*Exercise objective*
Set down, exactly and with nothing added, the lines running from the one that holds "Instruction: Click the すべてクリア button" to the final line of the records. Pictures stay out of the copy.

*Data for this exercise*
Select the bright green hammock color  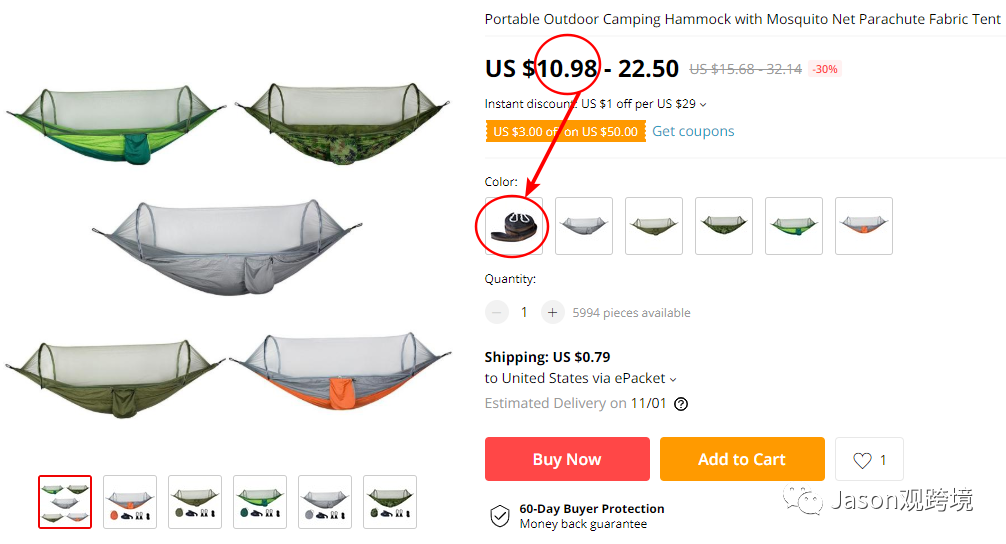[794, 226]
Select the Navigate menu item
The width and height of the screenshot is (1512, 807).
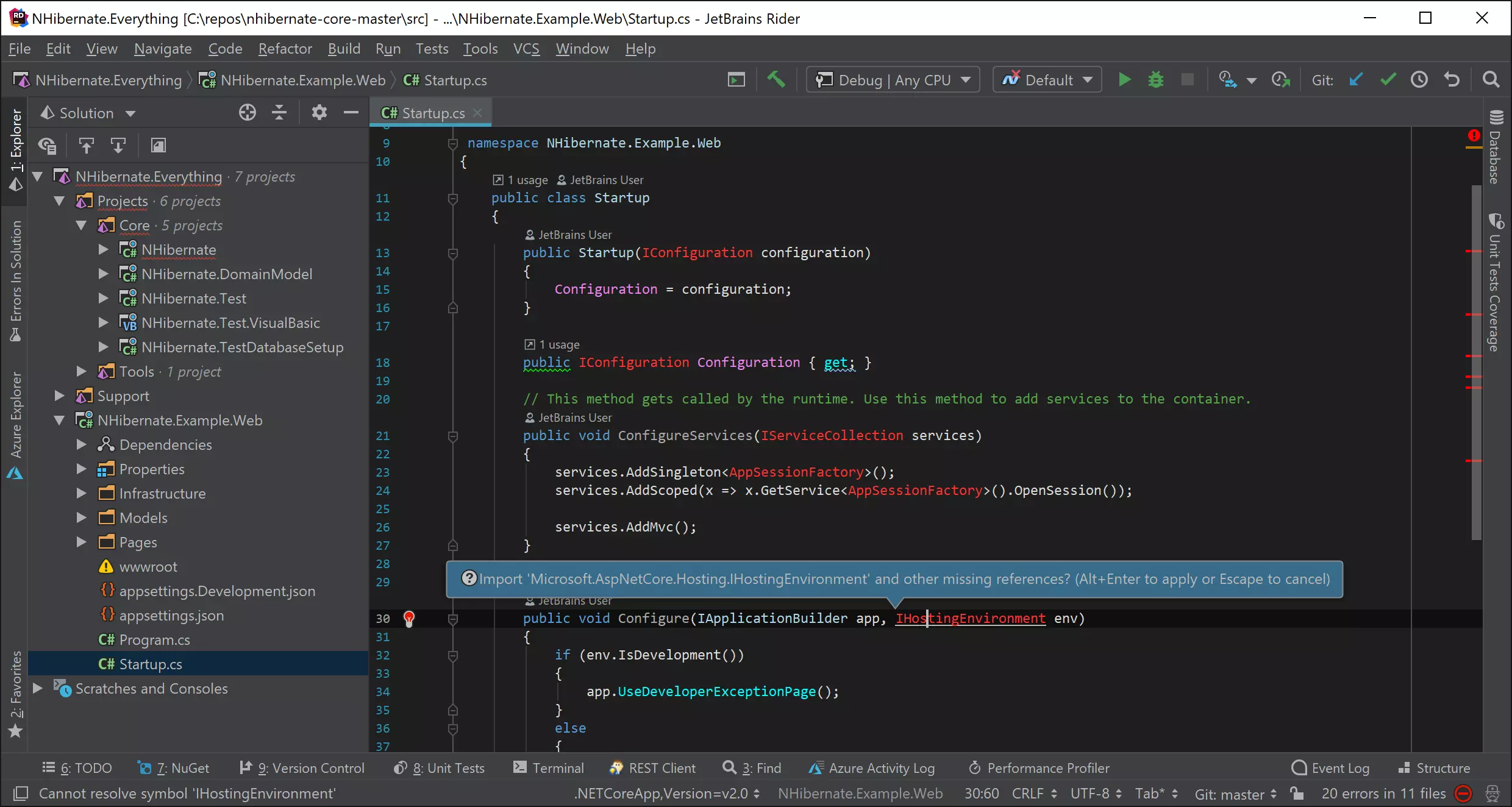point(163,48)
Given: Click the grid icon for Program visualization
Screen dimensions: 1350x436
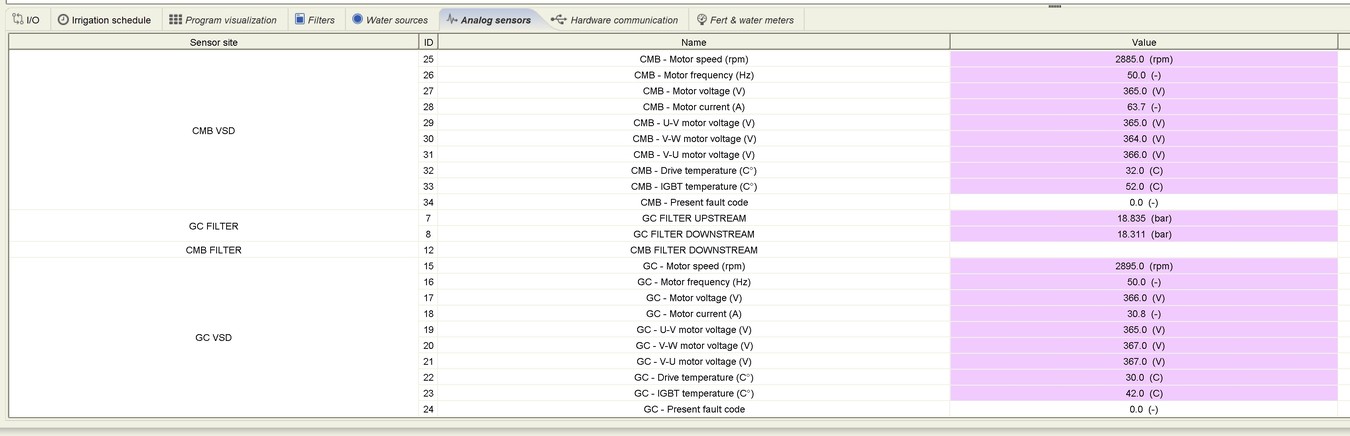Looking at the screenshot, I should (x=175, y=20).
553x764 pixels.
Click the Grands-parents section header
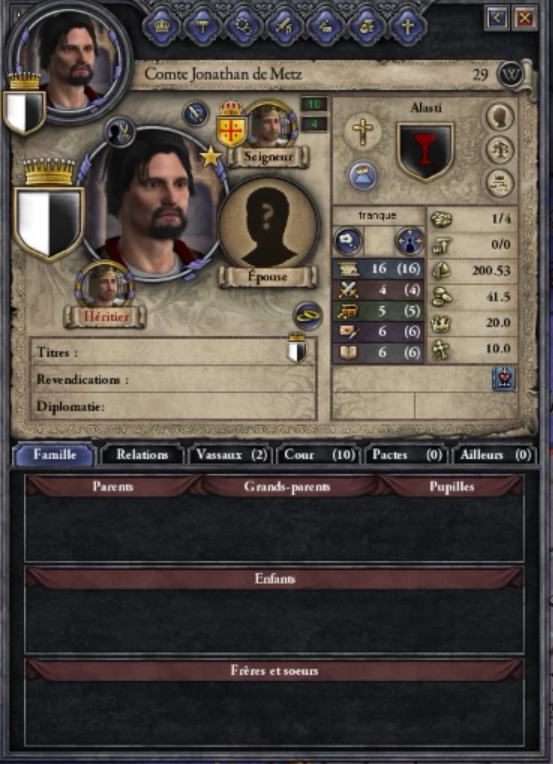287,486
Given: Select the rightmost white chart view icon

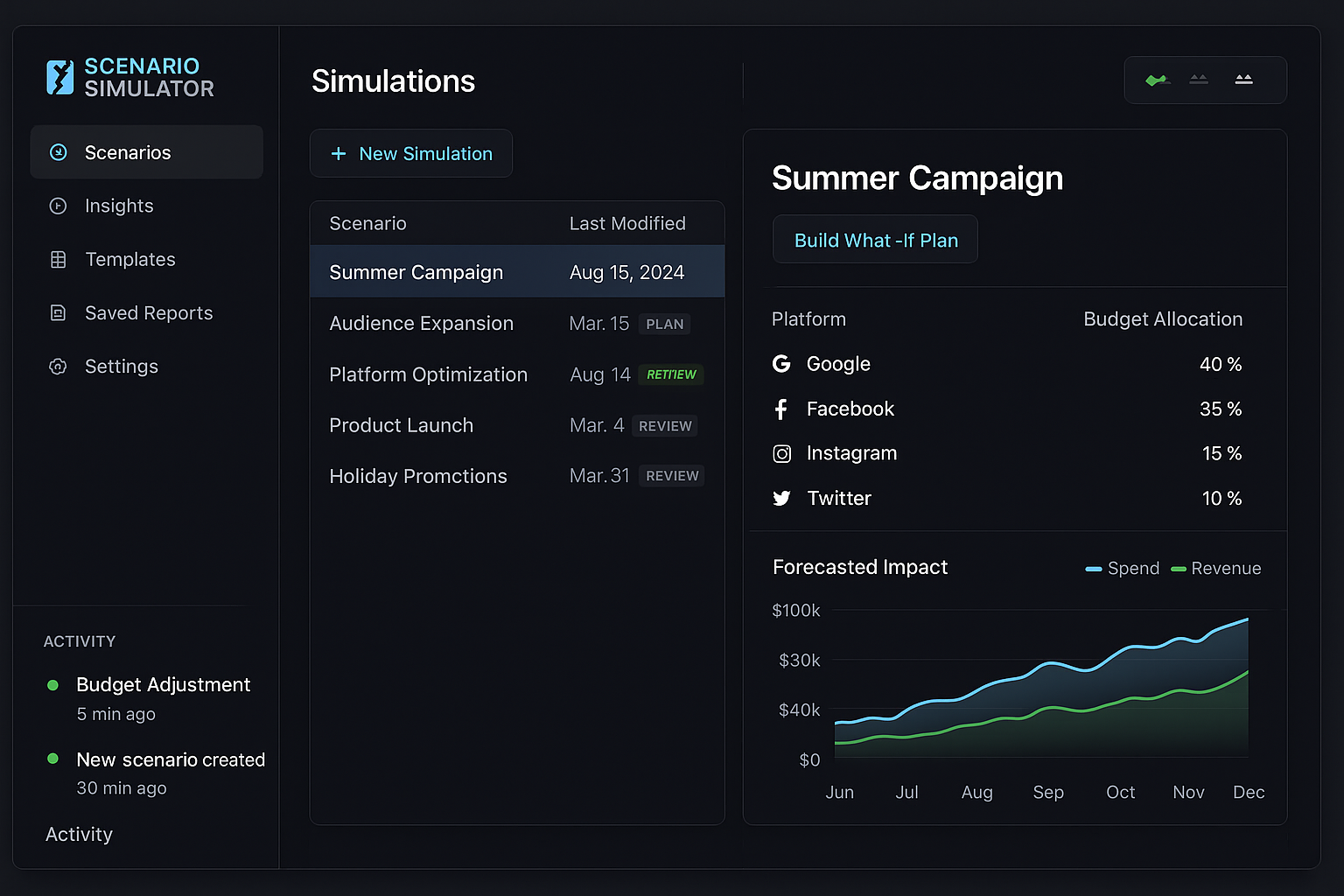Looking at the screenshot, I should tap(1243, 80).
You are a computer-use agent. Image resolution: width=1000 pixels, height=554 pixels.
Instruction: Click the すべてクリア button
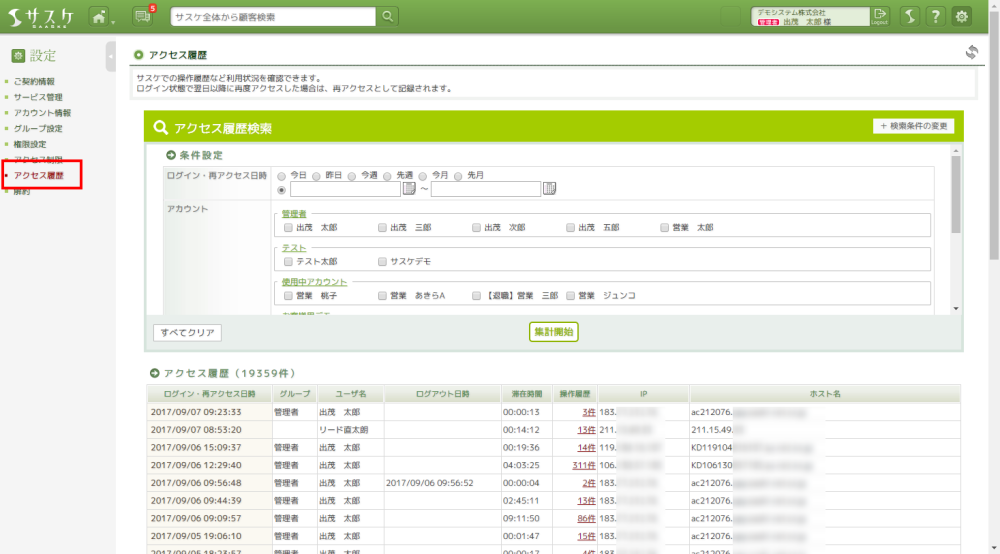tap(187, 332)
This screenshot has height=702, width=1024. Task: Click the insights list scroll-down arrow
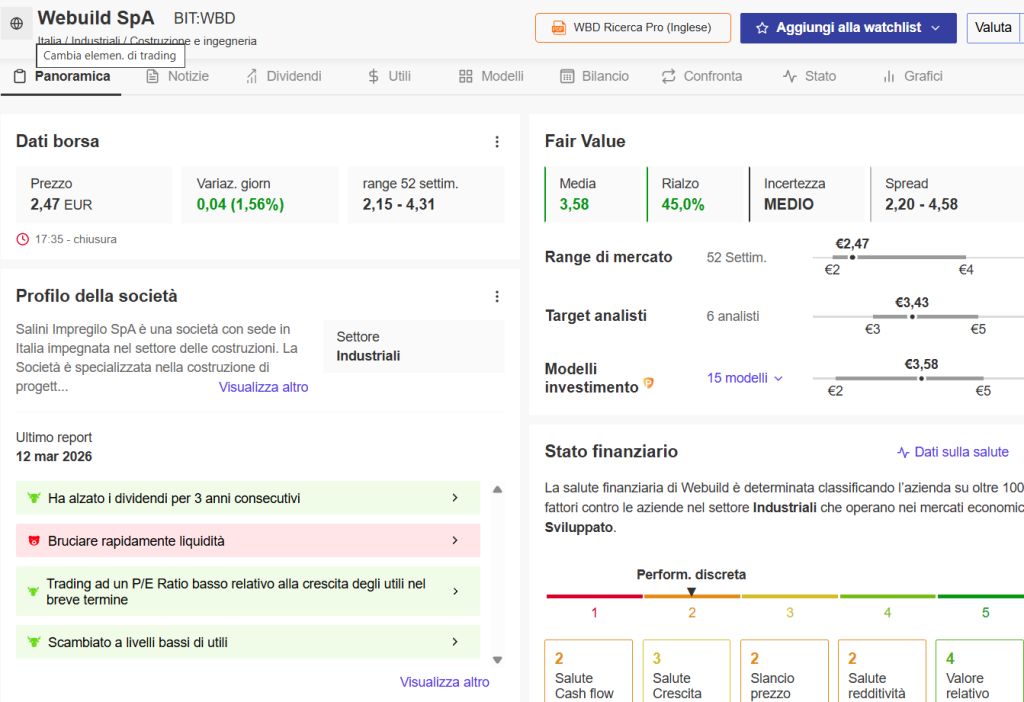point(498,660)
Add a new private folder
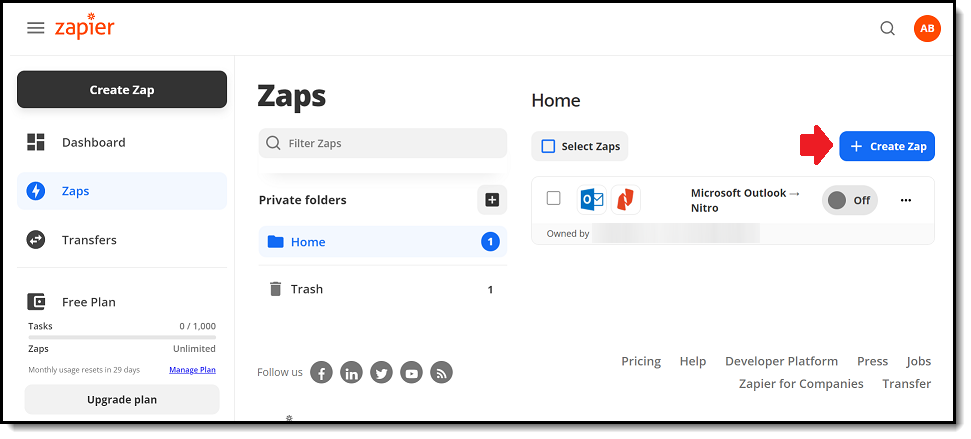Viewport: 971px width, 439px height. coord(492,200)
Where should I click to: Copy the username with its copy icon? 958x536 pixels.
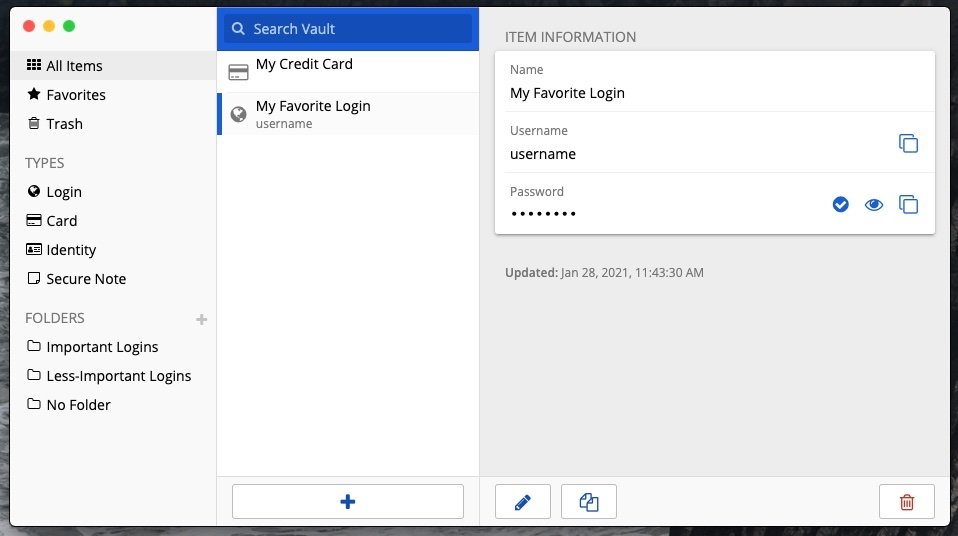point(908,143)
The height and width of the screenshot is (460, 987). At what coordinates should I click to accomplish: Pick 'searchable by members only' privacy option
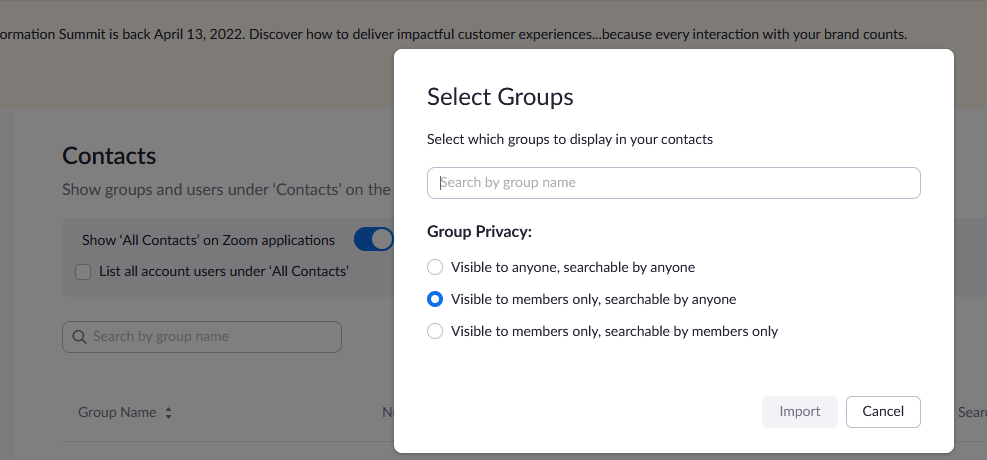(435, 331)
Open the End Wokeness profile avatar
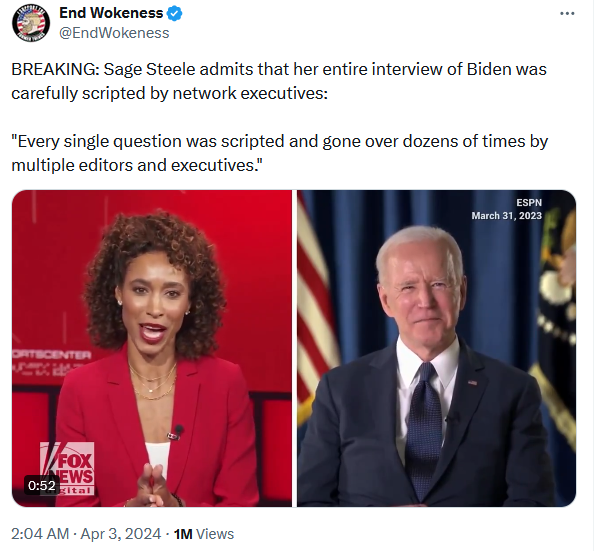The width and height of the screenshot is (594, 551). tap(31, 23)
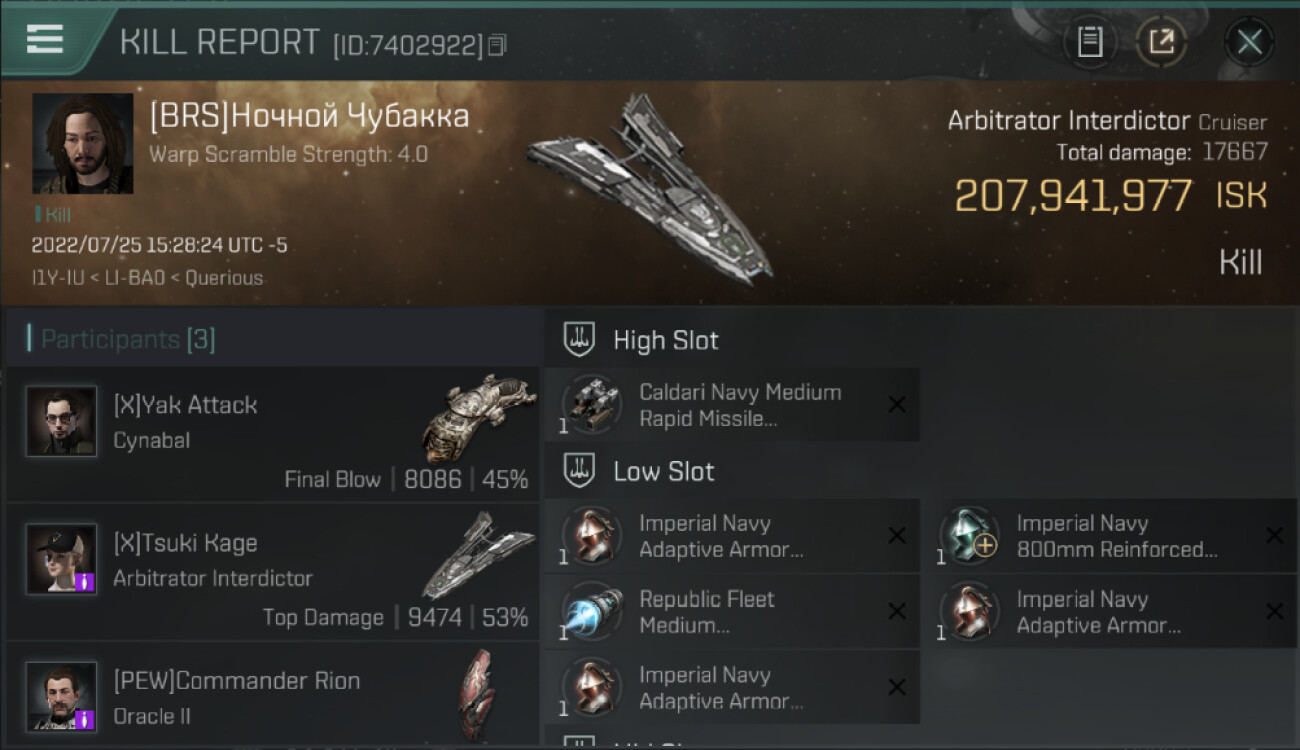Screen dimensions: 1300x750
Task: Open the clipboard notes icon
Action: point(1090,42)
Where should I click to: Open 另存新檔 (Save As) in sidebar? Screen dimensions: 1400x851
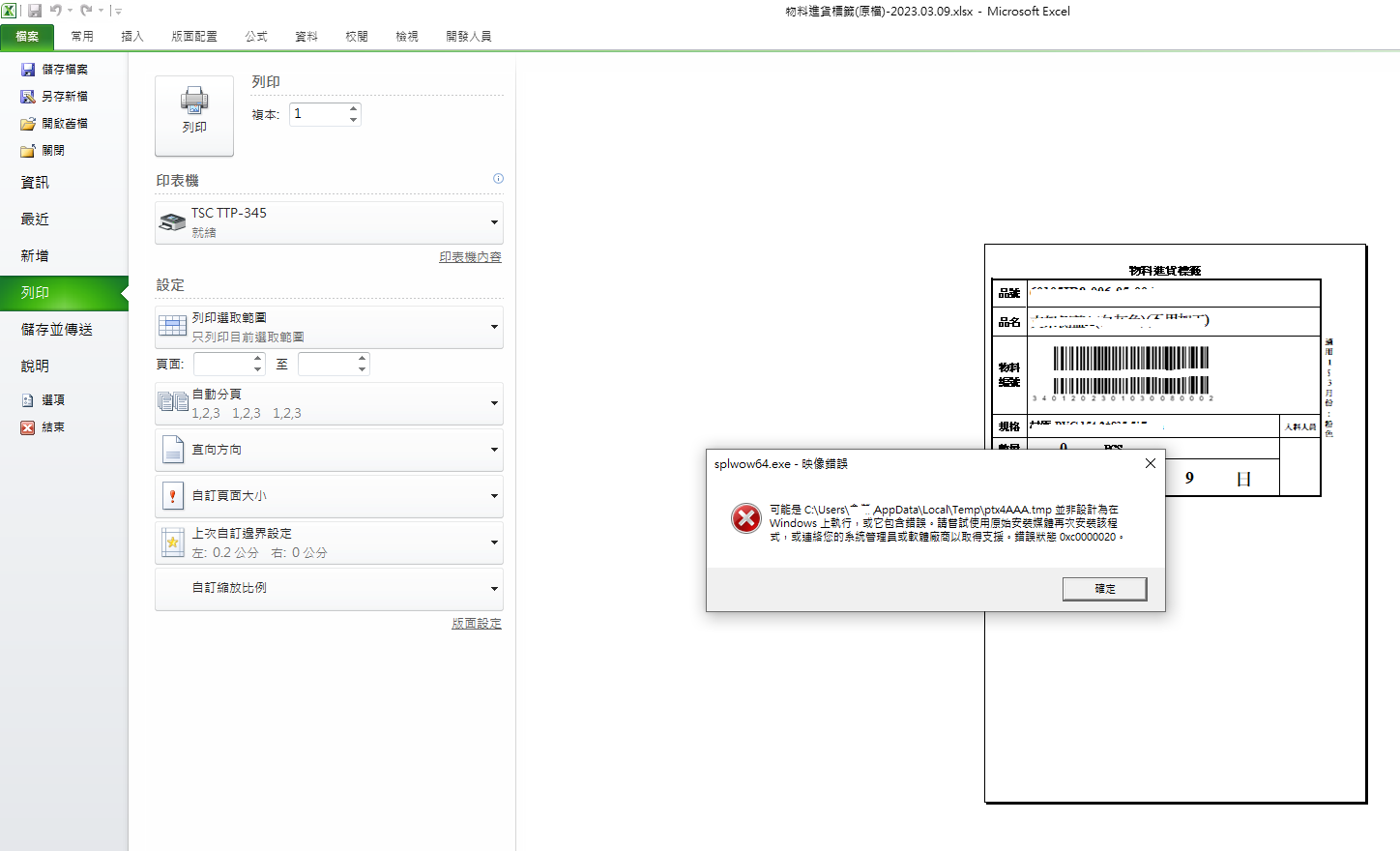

*Result*
Instruction: Click the すべてクリア button
tap(187, 332)
This screenshot has height=702, width=1024. Task: Click the insights list scroll-down arrow
point(498,660)
Add a new private folder
Viewport: 971px width, 439px height. coord(492,200)
Where should I click to: Copy the username with its copy icon? 958x536 pixels.
point(908,143)
The height and width of the screenshot is (460, 987). At what coordinates should I click to accomplish: Pick 'searchable by members only' privacy option
(435, 331)
Open the End Wokeness profile avatar
The width and height of the screenshot is (594, 551). tap(31, 23)
Screen dimensions: 1300x750
Task: Open the clipboard notes icon
Action: point(1090,42)
Where should I click to: Open 另存新檔 (Save As) in sidebar? Screen dimensions: 1400x851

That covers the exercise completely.